The Center for Medicare and Medicaid Innovation created by the Patient Protection and Affordable Care Act has launched a website and issued a fact sheet describing its first activities.  The Center will pursue three goals: 1) Better Care for Individuals (making care safer, more patient-centered, more efficient, more effective, more timely and more equitable in hospitals, nursing homes and doctor’s offices and promoting bundled payments); 2) Coordinating Care to Improve Health Outcomes for Patients (using advanced primary care and health home models and supporting innovations in accountable care organizations) and 3) Community Care Models (exploring steps to improve public health and make communities healthier and stronger, especially addressing issues such as obesity, smoking and heart disease).

And the Center announced its first initiatives:

1) A Multi-Payer Advanced Primary Care Practice Demonstration Project, with eight states (Maine, Vermont, Rhode Island, New York, Pennsylvania, North Carolina, Michigan and Minnesota) establishing up to 1,200 medical homes with payments from Medicare, Medicaid and private health plans, serving almost one million Medicare beneficiaries

2) A Federally Qualified Health Center (FQHC) Advanced Primary Care Practice Demonstration with up to 500 community health centers providing patient-centered, coordinated care to 195,000 Medicare beneficiaries.

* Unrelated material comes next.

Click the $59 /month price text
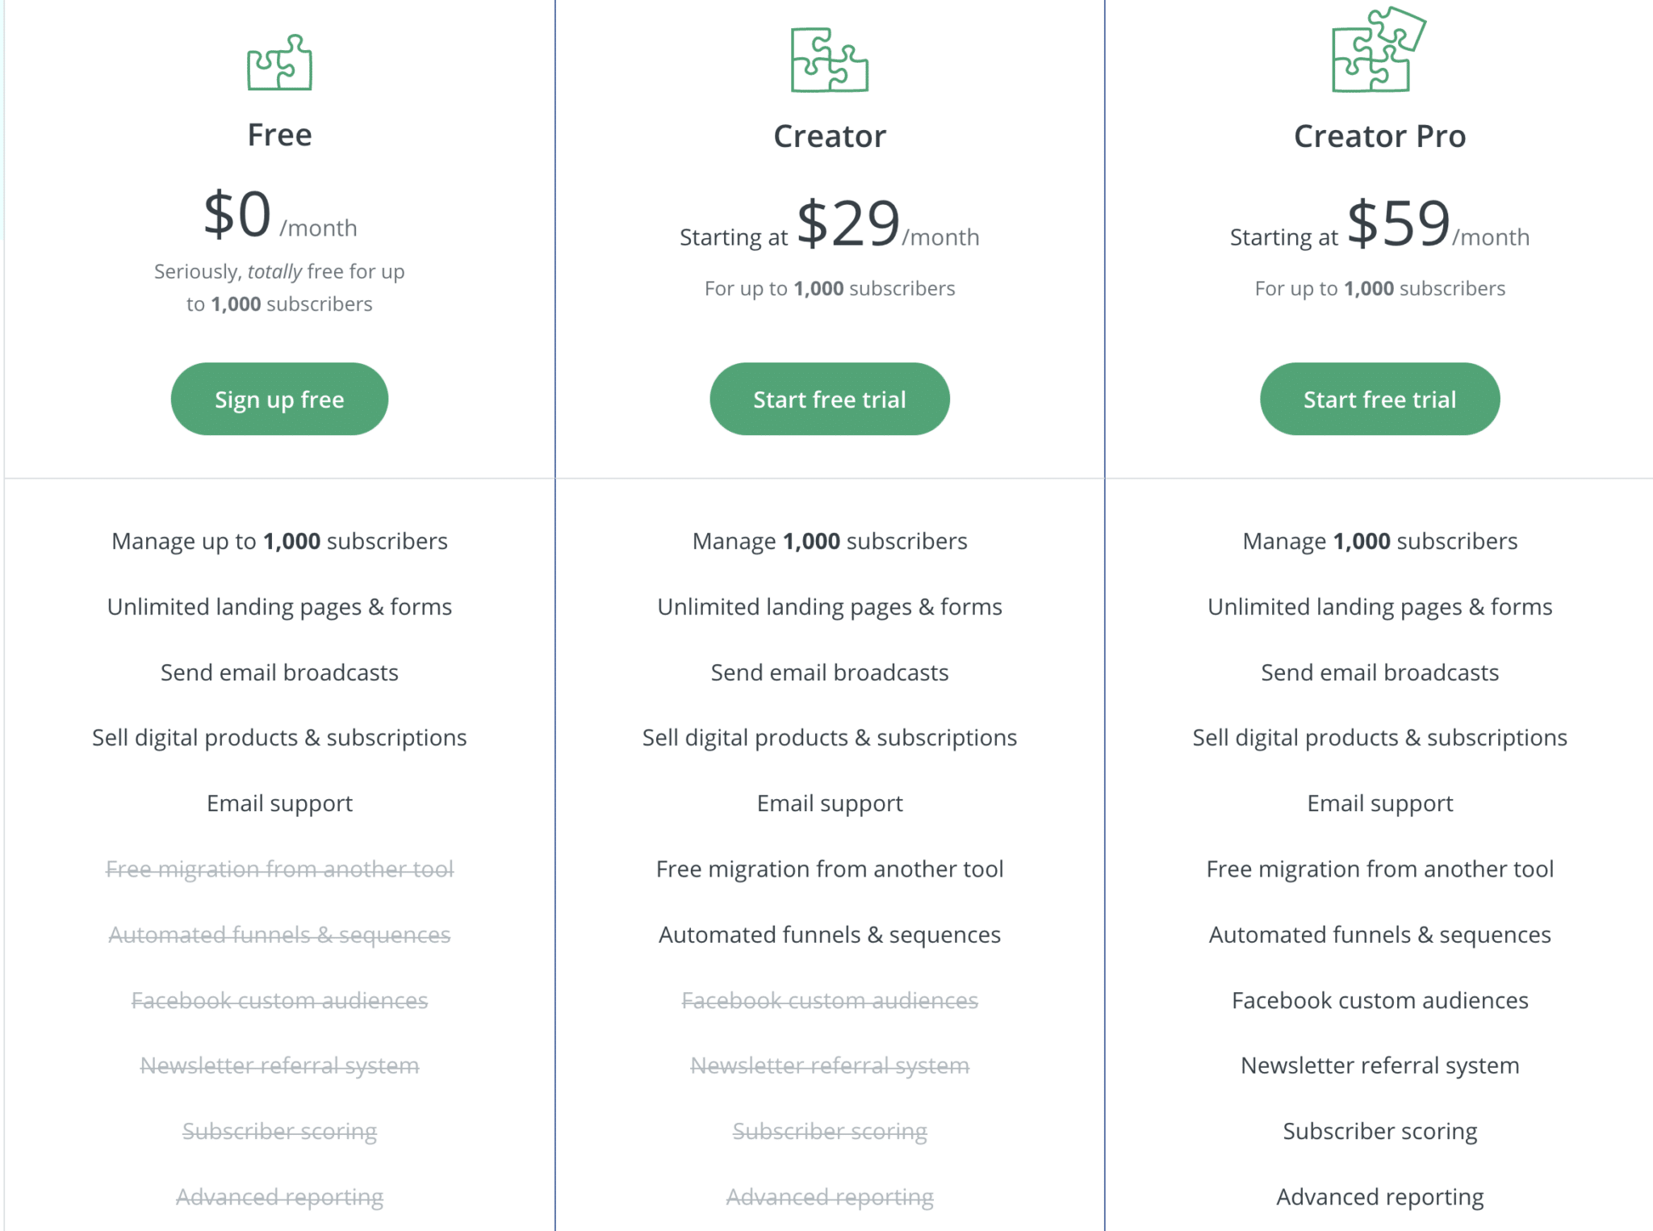This screenshot has width=1653, height=1231. [1379, 224]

3) Launch of a Medicaid Health Home State Plan Option which allows Medicaid patients with at least two chronic conditions to designate a provider as a health home; states that implement this option will receive enhanced federal matching funds for their Medicaid program to support these health homes.

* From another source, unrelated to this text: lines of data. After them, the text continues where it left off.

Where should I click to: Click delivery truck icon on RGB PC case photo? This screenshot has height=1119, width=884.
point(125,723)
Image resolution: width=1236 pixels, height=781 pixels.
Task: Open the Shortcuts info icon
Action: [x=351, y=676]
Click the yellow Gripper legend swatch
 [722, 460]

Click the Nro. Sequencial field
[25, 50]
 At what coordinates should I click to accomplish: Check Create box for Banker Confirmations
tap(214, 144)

4) Availability of a demonstration project for up to 15 states to integrate and coordinate care for Medicare and Medicaid dual eligibles (low income seniors and persons with disabilities); up to $1 million is available to each of the 15 states.

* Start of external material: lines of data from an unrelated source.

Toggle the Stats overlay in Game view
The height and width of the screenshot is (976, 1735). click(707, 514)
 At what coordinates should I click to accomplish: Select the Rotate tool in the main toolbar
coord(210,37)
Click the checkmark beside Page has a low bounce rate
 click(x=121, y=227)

While many of these initiatives were mandated by the PPACA, it is interesting that the Center seems to be using the terms “health homes”, “advanced primary care practice” and “medical homes” interchangeably and also seems to focused primarily on Medicare beneficiaries (for example, even in the FQHC demonstration, when most FQHCs see far more patients on Medicaid than Medicare).  It will also be interesting to see how the Center implements activities under its third goal since population level community health has not been a strong focus of Centers for Medicare and Medicaid Services initiatives and have been led by other operating divisions of the U.S. Department of Health and Human Services, namely, the Centers for Disease Control and Prevention.